## The problem
Substitute "projects" for "campaigns" in the stretch from the line containing "You are a GUI" through the end of the items. Reproduce that stretch with nothing else changed, and omit the pictures.
* BEGIN Records provided *
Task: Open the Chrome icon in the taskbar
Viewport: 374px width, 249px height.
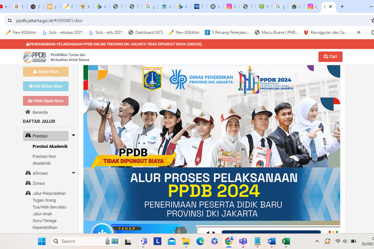Action: [229, 242]
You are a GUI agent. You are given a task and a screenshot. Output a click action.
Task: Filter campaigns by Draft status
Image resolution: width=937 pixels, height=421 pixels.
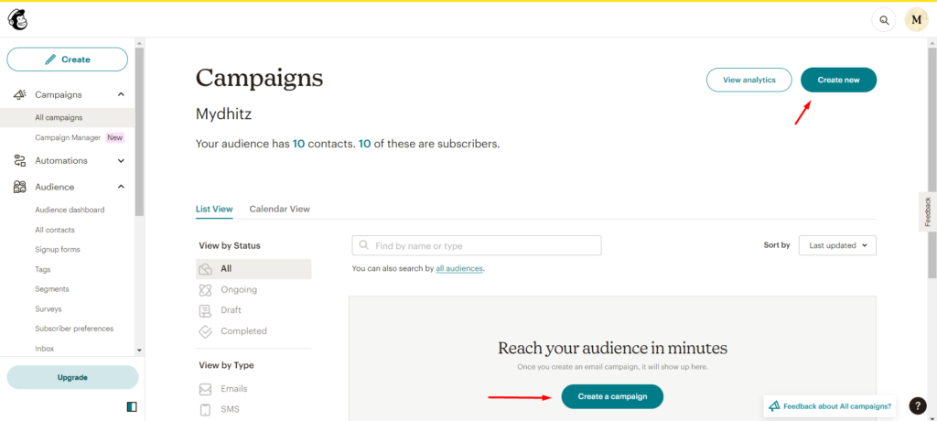pos(231,310)
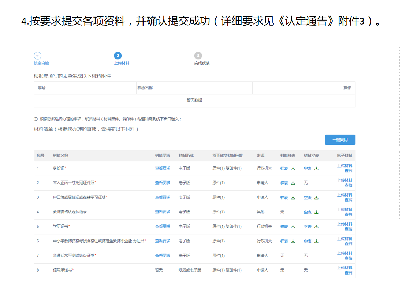
Task: Select step 2 上传材料 in progress bar
Action: tap(118, 56)
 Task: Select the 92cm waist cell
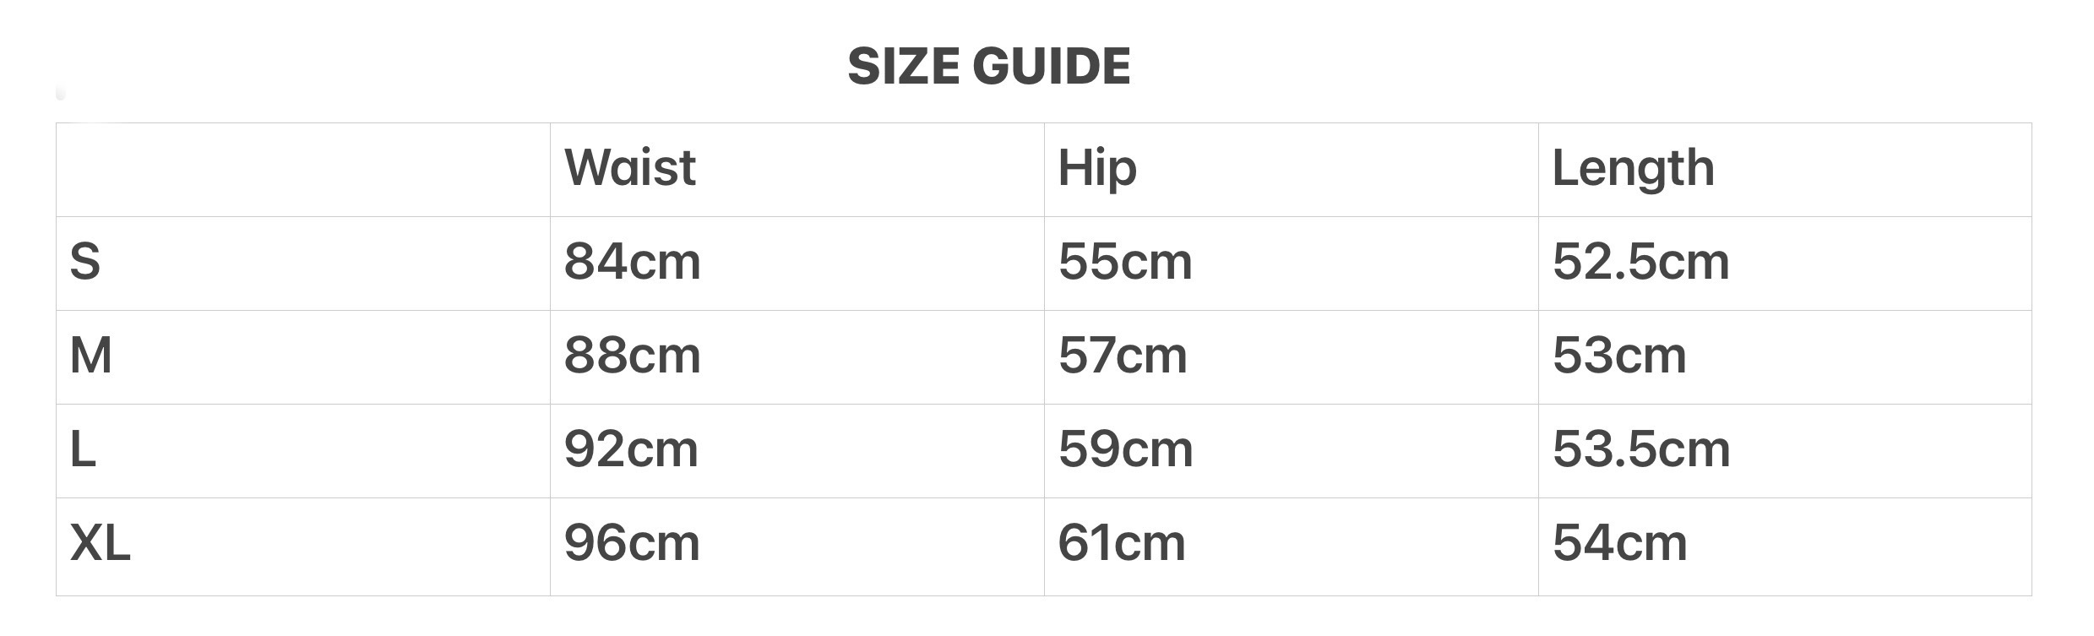pos(631,448)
* END Records provided *
## Response
You are a GUI agent. You are given a task and a screenshot. Output a click action.
Task: Filter projects by Draft status
Image resolution: width=937 pixels, height=421 pixels.
pos(231,310)
Task: Select step 2 上传材料 in progress bar
Action: tap(118, 56)
 Task: Select the 92cm waist cell
pos(631,448)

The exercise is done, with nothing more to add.